### Text section

Our research focuses on exploring novel integral inequalities, particularly for multiplicatively trigonometric convex functions within the realms of multiplicative calculus. While the well-established H–H inequalities have been extended and generalized by various researchers in multiplicative calculus, the specific case of multiplicatively trigonometric convex functions remains largely unexplored. Previous studies on integral inequalities in multiplicative calculus have primarily addressed different types of convex functions, leaving a gap in understanding of the properties and applications of multiplicatively trigonometric convex functions. Recognizing this gap, we aim to contribute to the advancement of multiplicative calculus by formulating new integral inequalities centered on multiplicatively trigonometric convex functions. More precisely, for the first time, we define the multiplicatively trigonometric convex functions, and then prove some important properties of these functions in the context of the geometric multiplicative calculus. Moreover, after the establishment of the multiplicative H–H inequalities under the multiplicatively trigonometric convex functions, we extract some other applicable multiplicative inequalities.

### Data section
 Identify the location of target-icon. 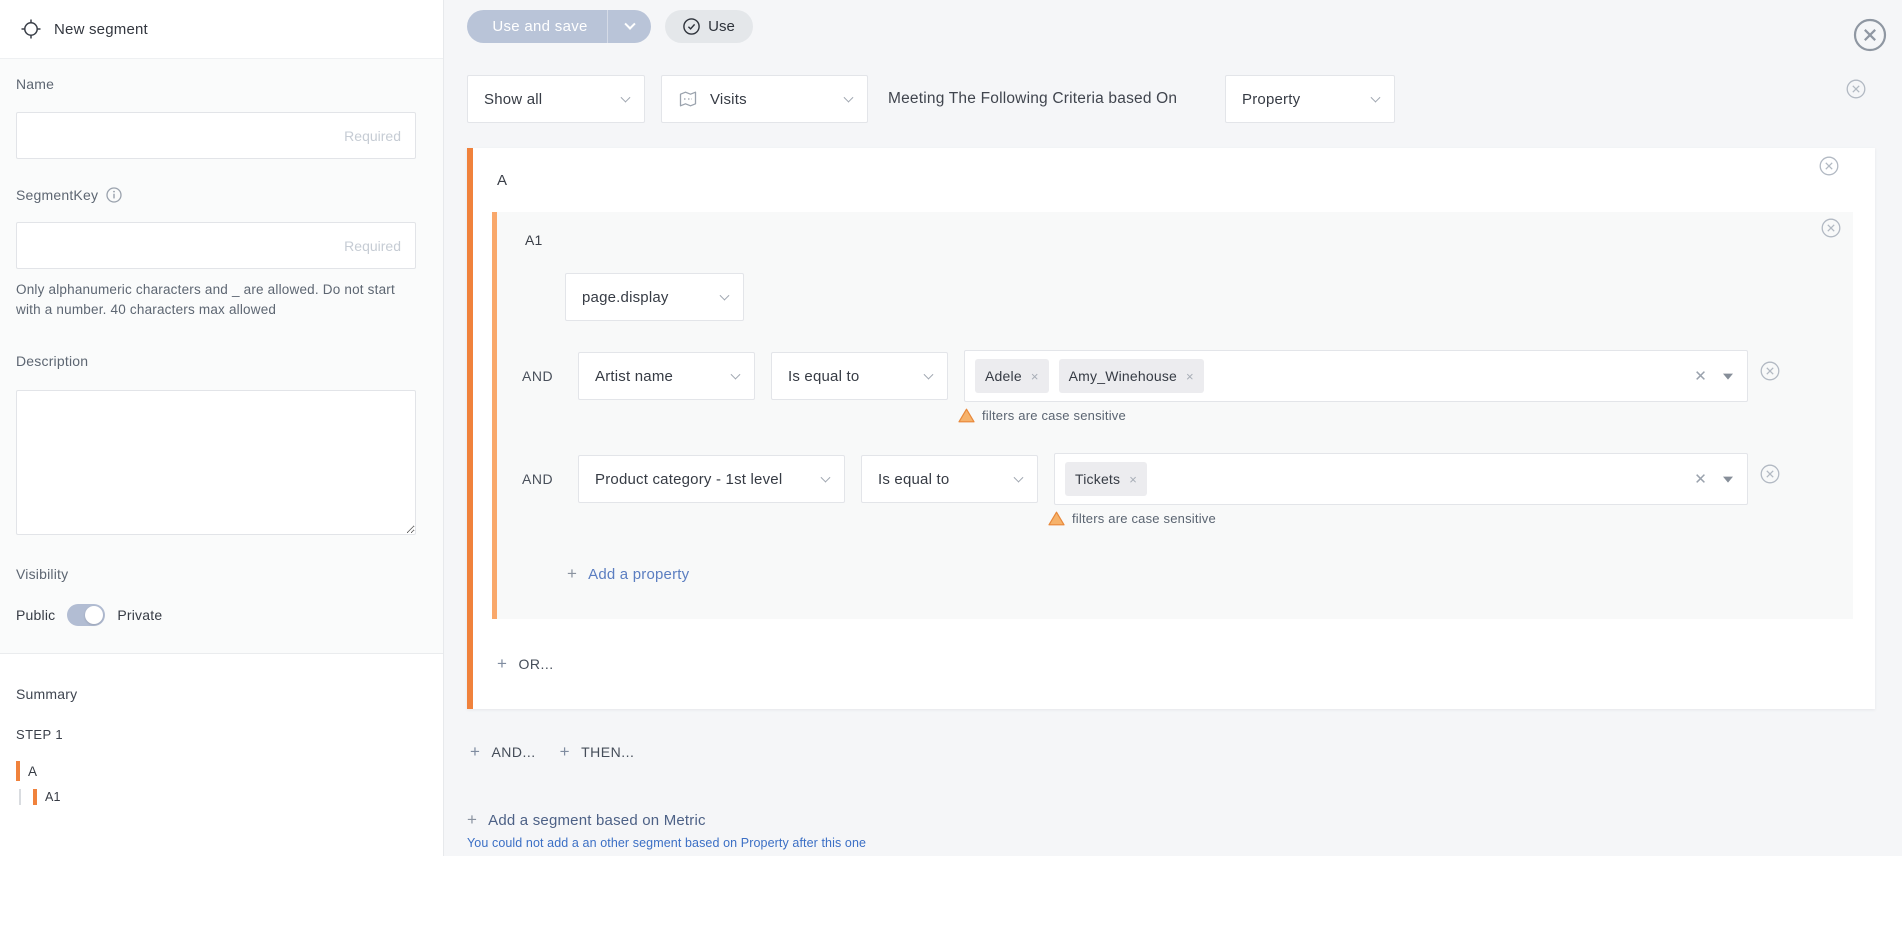
(31, 29).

### Exercises to complete
1/ In the text on multiplicative calculus, list each step of the work named in the two sentences that begin "More precisely" and "Moreover."
2/ Rewrite the paragraph of the text on multiplicative calculus that begins "Our research focuses" as a short bulleted list, keeping its main facts.

### Answer set
1/
- Defining multiplicatively trigonometric convex functions for the first time
- Proving some important properties of these functions in the context of the geometric multiplicative calculus
- Establishing the multiplicative H–H inequalities under the multiplicatively trigonometric convex functions
- Extracting some other applicable multiplicative inequalities

2/
- Focus: new integral inequalities for multiplicatively trigonometric convex functions in multiplicative calculus.
- Background: researchers have extended and generalized H–H inequalities in multiplicative calculus, but they have barely explored this class of functions.
- Gap: earlier work on integral inequalities in multiplicative calculus dealt with other types of convex functions.
- Aim: advance multiplicative calculus by formulating new integral inequalities for these functions.
- Method: define multiplicatively trigonometric convex functions for the first time and prove key properties within geometric multiplicative calculus.
- Results: multiplicative H–H inequalities for these functions, and from them further applicable multiplicative inequalities.